We are delighted to announce that the Knight Foundation has awarded a Prototype Grant for Media Innovation to The Media Ecology Project (MEP) and Prof. Lorenzo Torresani’s Visual Learning Group at Dartmouth, in conjunction with The Internet Archive and the VEMI Lab at The University of Maine.
“Unlocking Film Libraries for Discovery and Search” will apply existing software for algorithmic object, action, and speech recognition to a varied collection of 100 educational films held by the Internet Archive and Dartmouth Library. We will evaluate the resulting data to plan future multimodal metadata generation tools that improve video discovery and accessibility in libraries.
Delighted to be working with Prof. Torresani, Dimitrios Latsis at The Internet Archive, John Bell (architect of MEP) from Information Technology Services and The Academic Commons at Dartmouth, and Prof. Nicholas Giudice of the Virtual Environment and Multimodal Interaction Lab at The University of Maine.
Where the library of the 20th century focused on texts, the 21st century library will be a rich mix of media, fully accessible to library patrons in digital form. Yet the tools that allow people to easily search film and video in the same way that they can search through the full text of a document are still beyond the reach of most libraries. How can we make the rich troves of film/video housed in thousands of libraries searchable and discoverable for the next generation?
Dartmouth College’s Media Ecology Project and the Visual Learning Group will conduct a 6-month Prototype to apply tools for object, action, and speech recognition to a rich collection of one hundred educational films. Each of these tools generates annotations that describe one aspect of a particular film, but they have rarely been combined to create a larger contextual view of the contents of that film. What was once a roll of film, indexed only by its card catalog description, will instead soon be searchable scene-by-scene, adding immense value for library patrons, scholars and the visually impaired.

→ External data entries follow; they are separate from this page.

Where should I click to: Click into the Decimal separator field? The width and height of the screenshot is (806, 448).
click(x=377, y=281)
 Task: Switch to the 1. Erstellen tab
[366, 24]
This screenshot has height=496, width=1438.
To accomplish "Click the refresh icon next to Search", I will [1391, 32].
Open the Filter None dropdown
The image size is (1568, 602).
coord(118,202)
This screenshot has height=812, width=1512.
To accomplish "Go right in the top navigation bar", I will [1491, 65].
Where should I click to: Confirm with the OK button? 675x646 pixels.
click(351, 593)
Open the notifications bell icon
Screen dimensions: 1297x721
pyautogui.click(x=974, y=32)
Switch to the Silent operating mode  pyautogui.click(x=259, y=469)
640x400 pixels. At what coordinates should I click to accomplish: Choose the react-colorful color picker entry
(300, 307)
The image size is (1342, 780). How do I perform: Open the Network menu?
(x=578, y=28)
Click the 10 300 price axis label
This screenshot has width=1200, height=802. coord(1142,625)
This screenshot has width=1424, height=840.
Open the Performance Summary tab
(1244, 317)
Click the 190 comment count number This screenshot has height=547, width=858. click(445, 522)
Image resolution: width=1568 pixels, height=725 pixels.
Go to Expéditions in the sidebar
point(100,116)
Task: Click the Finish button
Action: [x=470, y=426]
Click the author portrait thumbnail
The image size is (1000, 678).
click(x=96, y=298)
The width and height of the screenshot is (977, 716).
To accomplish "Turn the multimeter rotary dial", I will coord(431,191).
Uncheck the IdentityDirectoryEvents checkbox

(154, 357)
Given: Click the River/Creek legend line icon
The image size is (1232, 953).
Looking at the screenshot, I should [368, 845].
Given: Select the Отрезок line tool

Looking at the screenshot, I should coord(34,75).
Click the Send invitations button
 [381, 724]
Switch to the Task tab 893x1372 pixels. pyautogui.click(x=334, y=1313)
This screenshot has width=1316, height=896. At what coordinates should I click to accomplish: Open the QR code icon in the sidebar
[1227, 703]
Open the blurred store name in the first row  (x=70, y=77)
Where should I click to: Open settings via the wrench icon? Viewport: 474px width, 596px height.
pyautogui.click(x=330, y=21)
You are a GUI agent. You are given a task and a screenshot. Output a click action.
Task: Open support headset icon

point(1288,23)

Most of the progress currently being made in utilizing computer vision and machine learning for moving image culture is delegated to very contemporary, hi-definition video formats such as videos taken via new cell phones. Part of the significance of this project will be enabling essential first steps in object and action recognition for more historical formats of film/video, thereby providing incentives for the field of computer vision and machine learning to develop new research capacities regarding film/video from prior eras. This capacity would be transformative for archives and libraries, and realize extraordinary new use value for historical moving images as essential resources of public memory — a central goal of the Media Ecology Project. We hope to eventually make available to many libraries and archives the potential to add immense value for library patrons, scholars, and the visually impaired via further development and full-scale integration of these tools.
Grateful to the Knight Foundation for this opportunity!